Pseudocode is the representation of code.

Pseudocode is used when you are trying to explain a programming concept, or to describe how you plan on implementing some functionality in your program, without the constraints of making it syntactically correct.

Take almost any previous article on this site and you will find pseudocode. In What are loops we introduced the concept of a list and a loop:

-- list --

recipients = James, John, Jimmy, Jane, Jake, Jemma, Joanne, Juliet, Jessica, Josh

-- Loop --

for $name in recipients {
    Dear $name

    .... body of letter ....
}

As far as I know, neither of these are valid in any programming language, by which I mean if you tried to use them, as they are written above, you'd get errors and the program wouldn't run.

They were added to the articles because it makes the process of explaining much easier. They say a picture says a thousand words, I think the same is true for code examples. Imagine reading all of the previous examples without the pseudocode examples, would you have understood them?
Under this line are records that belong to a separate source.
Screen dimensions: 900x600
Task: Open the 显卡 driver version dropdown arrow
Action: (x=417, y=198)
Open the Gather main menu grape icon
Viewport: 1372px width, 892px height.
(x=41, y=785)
You may now be wondering why use pseudocode at all. If code examples make the process so much easier, why not just write syntactically correct code that can be executed? There are a lot of programming languages out there. We could explain these concepts in one programming language, but then it would only work for that one language. We could explain these concepts in all of the programming languages, but then these articles would become very long and very repetitive.

So we show you the concepts using pseudocode so you can focus on the concepts, not one specific programming language implementation.

Give a man a fish and you feed him for a day; teach a man to fish and you feed him for a lifetime.